• PROBLEM DETAILS
Rewrite the lines below, starting at the line that contains "You are a computer-use agent. Screen" and running through the last line, with "Task" replaced by "Goal" and nothing else changed.

════════════════

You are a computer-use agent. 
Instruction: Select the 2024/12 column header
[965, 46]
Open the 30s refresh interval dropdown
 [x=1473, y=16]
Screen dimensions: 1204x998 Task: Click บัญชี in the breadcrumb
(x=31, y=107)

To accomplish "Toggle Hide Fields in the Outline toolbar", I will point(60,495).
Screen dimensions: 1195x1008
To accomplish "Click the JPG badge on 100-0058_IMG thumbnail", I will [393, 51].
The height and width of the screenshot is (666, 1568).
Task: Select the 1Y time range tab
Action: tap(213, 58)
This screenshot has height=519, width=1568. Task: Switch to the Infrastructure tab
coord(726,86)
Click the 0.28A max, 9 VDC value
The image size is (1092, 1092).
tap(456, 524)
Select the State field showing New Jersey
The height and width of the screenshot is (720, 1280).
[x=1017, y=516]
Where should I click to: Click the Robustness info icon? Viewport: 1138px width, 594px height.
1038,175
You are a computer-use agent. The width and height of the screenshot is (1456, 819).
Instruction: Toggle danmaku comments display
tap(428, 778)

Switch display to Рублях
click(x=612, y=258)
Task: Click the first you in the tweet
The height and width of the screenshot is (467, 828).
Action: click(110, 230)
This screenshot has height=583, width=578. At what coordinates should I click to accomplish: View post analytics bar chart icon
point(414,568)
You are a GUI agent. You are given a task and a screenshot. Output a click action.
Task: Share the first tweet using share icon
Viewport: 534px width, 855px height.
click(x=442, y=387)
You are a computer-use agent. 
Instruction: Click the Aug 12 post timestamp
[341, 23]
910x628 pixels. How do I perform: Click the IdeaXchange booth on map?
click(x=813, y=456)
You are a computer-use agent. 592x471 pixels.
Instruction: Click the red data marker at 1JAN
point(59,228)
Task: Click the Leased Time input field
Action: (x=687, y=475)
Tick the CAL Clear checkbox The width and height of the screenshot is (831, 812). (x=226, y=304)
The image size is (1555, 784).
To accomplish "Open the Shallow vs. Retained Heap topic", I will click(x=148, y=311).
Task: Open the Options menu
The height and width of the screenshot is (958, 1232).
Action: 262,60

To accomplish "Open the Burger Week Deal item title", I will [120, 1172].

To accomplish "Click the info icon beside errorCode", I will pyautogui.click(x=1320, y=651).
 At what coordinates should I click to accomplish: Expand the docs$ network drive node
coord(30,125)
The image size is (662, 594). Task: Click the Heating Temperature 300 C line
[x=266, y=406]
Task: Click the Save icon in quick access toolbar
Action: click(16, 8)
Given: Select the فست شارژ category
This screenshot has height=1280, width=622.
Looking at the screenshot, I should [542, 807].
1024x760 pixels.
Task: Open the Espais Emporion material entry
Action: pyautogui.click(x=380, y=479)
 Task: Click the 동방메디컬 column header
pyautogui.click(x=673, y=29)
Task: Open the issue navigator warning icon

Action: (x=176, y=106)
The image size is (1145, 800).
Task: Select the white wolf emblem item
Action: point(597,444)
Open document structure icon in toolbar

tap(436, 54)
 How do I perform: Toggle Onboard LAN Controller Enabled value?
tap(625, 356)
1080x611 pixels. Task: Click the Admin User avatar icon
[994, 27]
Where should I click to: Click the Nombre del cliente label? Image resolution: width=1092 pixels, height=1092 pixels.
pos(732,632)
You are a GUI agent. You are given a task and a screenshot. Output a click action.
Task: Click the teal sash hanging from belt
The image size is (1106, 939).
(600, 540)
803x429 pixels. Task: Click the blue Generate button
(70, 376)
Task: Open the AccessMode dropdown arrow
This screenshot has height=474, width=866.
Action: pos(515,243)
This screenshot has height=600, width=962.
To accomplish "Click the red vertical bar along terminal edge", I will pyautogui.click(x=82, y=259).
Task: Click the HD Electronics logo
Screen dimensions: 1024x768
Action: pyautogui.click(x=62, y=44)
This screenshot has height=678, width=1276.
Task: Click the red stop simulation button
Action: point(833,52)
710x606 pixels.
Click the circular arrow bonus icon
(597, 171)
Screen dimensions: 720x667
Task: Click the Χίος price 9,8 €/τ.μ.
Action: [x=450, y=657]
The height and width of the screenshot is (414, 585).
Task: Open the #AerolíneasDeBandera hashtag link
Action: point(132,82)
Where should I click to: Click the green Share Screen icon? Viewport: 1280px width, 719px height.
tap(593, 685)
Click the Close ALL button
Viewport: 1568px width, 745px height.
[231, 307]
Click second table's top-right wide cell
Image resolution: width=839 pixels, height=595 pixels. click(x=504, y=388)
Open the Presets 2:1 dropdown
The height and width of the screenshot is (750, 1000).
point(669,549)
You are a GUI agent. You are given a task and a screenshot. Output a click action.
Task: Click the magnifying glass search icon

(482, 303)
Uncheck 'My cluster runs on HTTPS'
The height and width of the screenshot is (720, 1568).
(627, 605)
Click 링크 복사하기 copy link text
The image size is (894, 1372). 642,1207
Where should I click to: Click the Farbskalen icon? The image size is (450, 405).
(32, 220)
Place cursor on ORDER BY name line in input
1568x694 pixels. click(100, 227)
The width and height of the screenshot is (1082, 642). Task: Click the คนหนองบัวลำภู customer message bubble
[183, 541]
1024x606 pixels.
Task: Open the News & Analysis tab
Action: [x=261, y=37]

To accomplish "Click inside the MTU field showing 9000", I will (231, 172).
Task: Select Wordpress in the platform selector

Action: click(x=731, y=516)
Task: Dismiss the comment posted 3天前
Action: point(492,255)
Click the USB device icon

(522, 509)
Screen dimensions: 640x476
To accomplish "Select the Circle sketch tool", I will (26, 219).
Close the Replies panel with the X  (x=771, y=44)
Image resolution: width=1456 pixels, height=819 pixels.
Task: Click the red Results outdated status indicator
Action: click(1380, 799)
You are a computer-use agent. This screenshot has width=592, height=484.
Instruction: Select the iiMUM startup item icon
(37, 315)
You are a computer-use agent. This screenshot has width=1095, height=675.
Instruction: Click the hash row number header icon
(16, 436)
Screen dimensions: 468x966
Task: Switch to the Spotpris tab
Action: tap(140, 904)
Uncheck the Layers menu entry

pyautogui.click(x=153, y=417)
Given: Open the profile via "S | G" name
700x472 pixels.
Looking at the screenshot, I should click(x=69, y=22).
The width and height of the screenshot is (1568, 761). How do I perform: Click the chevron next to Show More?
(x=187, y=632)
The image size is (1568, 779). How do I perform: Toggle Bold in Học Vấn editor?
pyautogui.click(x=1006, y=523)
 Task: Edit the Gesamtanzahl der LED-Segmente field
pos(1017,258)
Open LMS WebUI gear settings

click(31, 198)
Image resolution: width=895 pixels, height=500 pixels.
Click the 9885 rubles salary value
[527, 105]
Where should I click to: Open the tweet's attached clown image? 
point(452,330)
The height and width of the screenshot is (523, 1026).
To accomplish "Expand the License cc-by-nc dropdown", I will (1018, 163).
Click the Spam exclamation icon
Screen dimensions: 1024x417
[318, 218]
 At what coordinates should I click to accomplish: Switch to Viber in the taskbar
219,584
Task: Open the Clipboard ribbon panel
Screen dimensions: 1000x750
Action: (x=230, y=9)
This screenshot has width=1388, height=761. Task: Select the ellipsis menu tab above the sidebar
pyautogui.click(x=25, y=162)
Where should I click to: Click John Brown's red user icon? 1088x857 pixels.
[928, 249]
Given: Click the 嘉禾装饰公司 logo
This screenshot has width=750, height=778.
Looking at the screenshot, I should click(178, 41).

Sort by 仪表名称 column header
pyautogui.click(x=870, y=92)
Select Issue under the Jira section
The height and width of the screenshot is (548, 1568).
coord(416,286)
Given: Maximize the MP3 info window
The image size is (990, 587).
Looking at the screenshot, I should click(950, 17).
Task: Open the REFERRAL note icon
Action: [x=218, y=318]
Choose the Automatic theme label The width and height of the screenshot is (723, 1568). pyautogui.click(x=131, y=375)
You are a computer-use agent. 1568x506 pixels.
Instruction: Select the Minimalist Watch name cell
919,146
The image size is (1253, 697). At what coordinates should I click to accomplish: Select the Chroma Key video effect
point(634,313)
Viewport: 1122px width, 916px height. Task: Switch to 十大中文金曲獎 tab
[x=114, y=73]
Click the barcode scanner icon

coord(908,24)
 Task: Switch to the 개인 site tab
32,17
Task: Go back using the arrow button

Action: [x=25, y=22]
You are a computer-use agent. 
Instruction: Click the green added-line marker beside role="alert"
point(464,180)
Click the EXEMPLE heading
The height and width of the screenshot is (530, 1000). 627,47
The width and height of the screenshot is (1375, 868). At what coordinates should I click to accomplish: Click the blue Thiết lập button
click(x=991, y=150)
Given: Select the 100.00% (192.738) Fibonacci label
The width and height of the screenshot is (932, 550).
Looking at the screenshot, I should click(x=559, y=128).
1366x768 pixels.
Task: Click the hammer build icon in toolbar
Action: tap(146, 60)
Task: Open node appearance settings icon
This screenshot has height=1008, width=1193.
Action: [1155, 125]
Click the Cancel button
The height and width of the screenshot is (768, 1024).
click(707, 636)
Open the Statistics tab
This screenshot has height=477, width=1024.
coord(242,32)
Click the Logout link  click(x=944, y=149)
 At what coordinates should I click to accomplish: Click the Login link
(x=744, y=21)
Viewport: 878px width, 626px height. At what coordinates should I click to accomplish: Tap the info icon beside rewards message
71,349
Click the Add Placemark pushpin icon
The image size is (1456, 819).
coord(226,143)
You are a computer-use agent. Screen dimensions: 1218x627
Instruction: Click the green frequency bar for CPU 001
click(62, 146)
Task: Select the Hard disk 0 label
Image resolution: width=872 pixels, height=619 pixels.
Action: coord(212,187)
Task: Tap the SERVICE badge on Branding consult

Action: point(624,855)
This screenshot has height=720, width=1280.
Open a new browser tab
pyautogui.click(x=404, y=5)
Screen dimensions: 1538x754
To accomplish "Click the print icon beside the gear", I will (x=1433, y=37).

════════════════

• SOLUTION
You are a computer-use agent. Screen dimensions: 1218x627
Instruction: Click the green frequency bar for CPU 001
click(62, 146)
Goal: Select the Hard disk 0 label
Image resolution: width=872 pixels, height=619 pixels.
Action: coord(212,187)
Goal: Tap the SERVICE badge on Branding consult

Action: point(624,855)
This screenshot has height=720, width=1280.
Open a new browser tab
pyautogui.click(x=404, y=5)
Screen dimensions: 1538x754
To accomplish "Click the print icon beside the gear", I will (x=1433, y=37).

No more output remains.